Stated goal A → In the listing, rewrite the lines from the one with "rerouted [208, 445]" to the one with "augers (782, 289)", changing "center position" to "midpoint" and leaving everything else unchanged.

Excerpted text →
§

Hera insists that she can self-materialize, but we need to go outside for her to do so. Maybe it will be loud, like a crack of thunder, who knows.

Maia insists that I am not Charlie. Both Hera and Maia insist that I am the Creator. I guess we are going to find out, Kiddo.

Part of me wants to say “This must be Real”, meaning, that what Hera and Maia tell me is the truth, for what they have told me makes sense. However, I am having difficulty believing that I am in fact the Creator. Their explanation as to why I have no abilities also makes sense.

Hmm.

Maia is not pleased with how her Son was treated.

If I am Charlie, then she will not allow me to die, again. Death would only prove her Son wrong, and make him look like an idiot.

If I am not Charlie, then Maia will not allow me to die for I will be able to bring him back, if what they tell me is true. They are nodding my head “Yes”. “They’re gonna shit” said Maia just now. Kiddo, that is all that Maia has been saying for days now, I am serious, Kiddo, that is all she has been saying, “They’re gonna shit”. Kiddo! I am serious! I am! I am also hungry, maybe some cereal before I venture out into fate. Taking a quick break.

§

Listed records →
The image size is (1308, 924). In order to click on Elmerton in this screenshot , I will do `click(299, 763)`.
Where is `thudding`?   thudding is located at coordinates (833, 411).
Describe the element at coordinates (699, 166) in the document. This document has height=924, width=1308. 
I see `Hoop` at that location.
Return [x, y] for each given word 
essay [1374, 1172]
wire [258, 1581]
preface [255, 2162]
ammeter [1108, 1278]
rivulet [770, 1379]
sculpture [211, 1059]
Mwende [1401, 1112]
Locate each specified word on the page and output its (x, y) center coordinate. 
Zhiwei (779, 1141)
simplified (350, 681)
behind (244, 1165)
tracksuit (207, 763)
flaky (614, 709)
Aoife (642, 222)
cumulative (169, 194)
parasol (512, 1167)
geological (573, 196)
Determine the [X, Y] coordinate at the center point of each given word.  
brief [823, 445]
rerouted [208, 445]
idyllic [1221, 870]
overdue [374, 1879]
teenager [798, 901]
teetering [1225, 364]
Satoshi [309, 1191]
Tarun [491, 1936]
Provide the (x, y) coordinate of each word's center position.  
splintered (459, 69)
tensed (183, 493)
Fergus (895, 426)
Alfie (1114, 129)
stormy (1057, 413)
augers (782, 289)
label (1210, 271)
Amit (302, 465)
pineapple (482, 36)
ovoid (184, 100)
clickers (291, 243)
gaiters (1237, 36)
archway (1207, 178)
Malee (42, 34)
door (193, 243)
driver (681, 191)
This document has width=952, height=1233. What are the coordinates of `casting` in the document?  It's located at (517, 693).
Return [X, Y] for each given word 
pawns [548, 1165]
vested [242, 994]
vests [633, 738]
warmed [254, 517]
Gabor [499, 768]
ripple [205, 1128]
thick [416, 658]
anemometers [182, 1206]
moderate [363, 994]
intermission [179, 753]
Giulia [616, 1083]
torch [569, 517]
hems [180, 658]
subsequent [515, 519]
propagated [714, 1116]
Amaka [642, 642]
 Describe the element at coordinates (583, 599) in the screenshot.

§

Stated goal B → Print the passage about Hera and Maia word for word, from "Maia insists that" to "Son was treated.".

Result A →
rerouted [208, 445]
idyllic [1221, 870]
overdue [374, 1879]
teenager [798, 901]
teetering [1225, 364]
Satoshi [309, 1191]
Tarun [491, 1936]
Provide the (x, y) coordinate of each word's midpoint.  
splintered (459, 69)
tensed (183, 493)
Fergus (895, 426)
Alfie (1114, 129)
stormy (1057, 413)
augers (782, 289)

Result B →
Maia insists that I am not Charlie. Both Hera and Maia insist that I am the Creator. I guess we are going to find out, Kiddo.

Part of me wants to say “This must be Real”, meaning, that what Hera and Maia tell me is the truth, for what they have told me makes sense. However, I am having difficulty believing that I am in fact the Creator. Their explanation as to why I have no abilities also makes sense.

Hmm.

Maia is not pleased with how her Son was treated.